Quotes by Alexander MacLaren
The world takes its notions of God, most of all, from the people who say that they belong to God’s family. They read us a great deal more than they read the Bible. They see us; they only hear about Jesus Christ.
There must be the inward worship within the shrine if there is to be outward service.
Ah! If our likeness to God does not show itself in trifles, what is there left for it to show itself in? For our lives are all made up of trifles. The great things come three or four of them in the seventy years; the little ones every time the clock ticks.
I know what Eternity is, though I cannot define the word to satisfy a metaphysician. The little child taught by some grandmother Lois, in a cottage, knows what she means when she tells him “you will live forever,” though both scholar and teacher would be puzzled to put it into other words.
The apostolic church thought more about the Second Coming of Jesus Christ than about death and heaven. The early Christians were looking, not for a cleft in the ground called a grave but for a cleavage in the sky called Glory.
Kindness makes a person attractive. If you would win the world, melt it, do not hammer it.
The temptation once yielded to gains power. The crack in the embankment which lets a drop or two ooze through is soon a hole which lets out a flood.
“I am going down into the pit; you hold the ropes,” said Carey the pioneer missionary. They that hold the ropes, and the daring miner that swings away down in the darkness, are one in work, may be one in the motive, and, if they are, shall be one in the reward.
Faith, which is trust, and fear are opposite poles. If a man has the one, he can scarcely have the other in vigorous operation. He that has his trust set upon God does not need to dread anything except the weakening or the paralyzing of that trust.
Brethren, if our trust is in God, it is unworthy of it and of us to fear, for all things are His, and there is no evil in evil as men call it, so long as it does not draw away our hearts from our Father and our Hope. Therefore, he that fears let him trust; he that trusts let him not be afraid. He that sets his heart and anchors his hopes of safety on any except God, let him be afraid, for he is in a very stern world, and if he is not fearful he is a fool.
Did any of you, parents, ever hear your child wake from sleep with some panic fear and shriek the mother’s name through the darkness? Was not that a more powerful appeal than all words? And, depend upon it, that the soul which cries aloud on God, “the God and Father of our Lord Jesus Christ,” though it have “no language but a cry,” will never call in vain.
In Christ, as a great storehouse, lie all the riches of spiritual wisdom, the massive ingots of solid gold which when coined into creeds and doctrines are the wealth of the Church. All which we can know concerning God and man, concerning sin and righteousness and duty, concerning another life, is in Him Who is the home and deep mine where truth is stored… The central fact of the universe and the perfect encyclopedia of all moral and spiritual truth is in Christ, the Incarnate Word, the Lamb slain, the ascended King.
Fruitful and acceptable worship begins before it begins.
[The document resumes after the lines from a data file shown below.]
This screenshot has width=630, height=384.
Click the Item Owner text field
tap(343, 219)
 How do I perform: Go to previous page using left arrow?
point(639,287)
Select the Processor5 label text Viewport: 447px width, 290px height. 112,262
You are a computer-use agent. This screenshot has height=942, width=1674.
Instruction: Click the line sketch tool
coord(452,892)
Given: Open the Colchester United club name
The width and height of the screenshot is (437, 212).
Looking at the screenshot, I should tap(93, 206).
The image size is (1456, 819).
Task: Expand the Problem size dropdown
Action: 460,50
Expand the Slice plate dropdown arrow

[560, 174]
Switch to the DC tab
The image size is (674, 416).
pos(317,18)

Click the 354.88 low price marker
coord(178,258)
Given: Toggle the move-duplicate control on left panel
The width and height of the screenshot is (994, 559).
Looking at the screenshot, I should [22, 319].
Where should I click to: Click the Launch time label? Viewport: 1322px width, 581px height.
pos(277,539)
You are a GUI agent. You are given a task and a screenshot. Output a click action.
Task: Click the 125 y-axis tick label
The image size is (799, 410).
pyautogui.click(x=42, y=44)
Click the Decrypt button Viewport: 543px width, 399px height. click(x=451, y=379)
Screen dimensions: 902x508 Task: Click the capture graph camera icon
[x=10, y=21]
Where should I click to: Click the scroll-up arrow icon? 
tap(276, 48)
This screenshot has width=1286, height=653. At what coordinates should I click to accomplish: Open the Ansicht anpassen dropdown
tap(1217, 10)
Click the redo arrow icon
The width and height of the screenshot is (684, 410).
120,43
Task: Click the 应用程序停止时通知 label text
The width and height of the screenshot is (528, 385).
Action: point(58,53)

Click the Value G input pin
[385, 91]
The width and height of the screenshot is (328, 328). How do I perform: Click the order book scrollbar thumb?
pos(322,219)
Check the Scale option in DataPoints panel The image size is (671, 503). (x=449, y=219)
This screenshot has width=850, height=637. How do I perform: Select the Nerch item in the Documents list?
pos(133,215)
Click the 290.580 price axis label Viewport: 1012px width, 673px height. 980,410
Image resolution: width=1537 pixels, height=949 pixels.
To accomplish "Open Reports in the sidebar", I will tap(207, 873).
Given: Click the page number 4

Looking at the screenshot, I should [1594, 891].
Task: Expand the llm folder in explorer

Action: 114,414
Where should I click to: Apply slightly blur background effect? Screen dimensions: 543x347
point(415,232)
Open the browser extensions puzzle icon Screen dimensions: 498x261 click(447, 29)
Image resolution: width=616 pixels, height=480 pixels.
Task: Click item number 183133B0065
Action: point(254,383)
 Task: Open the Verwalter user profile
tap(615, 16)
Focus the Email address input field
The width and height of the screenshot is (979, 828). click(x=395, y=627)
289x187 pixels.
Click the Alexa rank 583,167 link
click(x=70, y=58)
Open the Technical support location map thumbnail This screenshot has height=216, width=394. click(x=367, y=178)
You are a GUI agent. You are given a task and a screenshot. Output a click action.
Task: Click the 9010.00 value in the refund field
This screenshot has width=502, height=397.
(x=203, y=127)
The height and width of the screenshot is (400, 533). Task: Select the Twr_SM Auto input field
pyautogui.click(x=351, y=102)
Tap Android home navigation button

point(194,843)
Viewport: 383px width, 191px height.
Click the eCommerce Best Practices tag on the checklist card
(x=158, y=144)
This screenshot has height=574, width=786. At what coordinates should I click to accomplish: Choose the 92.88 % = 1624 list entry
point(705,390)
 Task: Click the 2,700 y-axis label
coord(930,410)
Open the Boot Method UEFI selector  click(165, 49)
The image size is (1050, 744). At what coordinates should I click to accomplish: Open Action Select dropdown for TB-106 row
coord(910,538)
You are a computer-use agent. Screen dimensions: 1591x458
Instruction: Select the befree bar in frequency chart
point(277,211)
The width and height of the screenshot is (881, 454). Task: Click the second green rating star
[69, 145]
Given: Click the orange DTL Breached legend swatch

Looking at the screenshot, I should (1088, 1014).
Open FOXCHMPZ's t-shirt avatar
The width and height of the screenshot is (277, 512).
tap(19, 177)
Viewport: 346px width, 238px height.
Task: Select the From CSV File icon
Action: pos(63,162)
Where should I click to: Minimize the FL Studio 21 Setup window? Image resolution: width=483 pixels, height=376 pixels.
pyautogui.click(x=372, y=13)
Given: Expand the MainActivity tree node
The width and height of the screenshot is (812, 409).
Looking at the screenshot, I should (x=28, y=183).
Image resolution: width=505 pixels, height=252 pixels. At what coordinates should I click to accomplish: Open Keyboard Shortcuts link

Every life has dark tracks and long stretches of somber tint, and no representation is true to fact which dips its pencil only in light, and flings no shadows on the canvas.
Love is the only fire that is hot enough to melt the iron obstinacy of a creature’s will.
The gospel is not speculation but fact. It is truth, because it is the record of a Person who is the Truth.
No unwelcome tasks become any the less unwelcome by putting them off till tomorrow. It is only when they are behind us and done, that we begin to find that there is a sweetness to be tasted afterwards, and that the remembrance of unwelcome duties unhesitatingly done is welcome and pleasant. Accomplished, they are full of blessing, and there is a smile on their faces as they leave us. Undone, they stand threatening and disturbing our tranquility, and hindering our communion with God. If there be lying before you any bit of work from which you shrink, go straight up to it, and do it at once. The only way to get rid of it is to do it.
Offer men the smaller gifts, and they will run over one another in their scramble for them; but offer them the highest, and they will scarcely hold out a languid hand to take them.
Important lessons are given by this alternation of the two ideas of faith and unbelief, obedience and disobedience. Disobedience is the root of unbelief. Unbelief is the mother of further disobedience. Faith is voluntary submission within a person’s own power. If faith is not exercised, the true cause lies deeper than all intellectual reasons. It lies in the moral aversion of human will and in the pride of independence, which says, “who is Lord over us? Why should we have to depend on Jesus Christ?” As faith is obedience and submission, so faith breeds obedience, but unbelief leads on to higher-handed rebellion. With dreadful reciprocity of influence, the less one trusts, the more he disobeys; the more he disobeys, the less he trusts.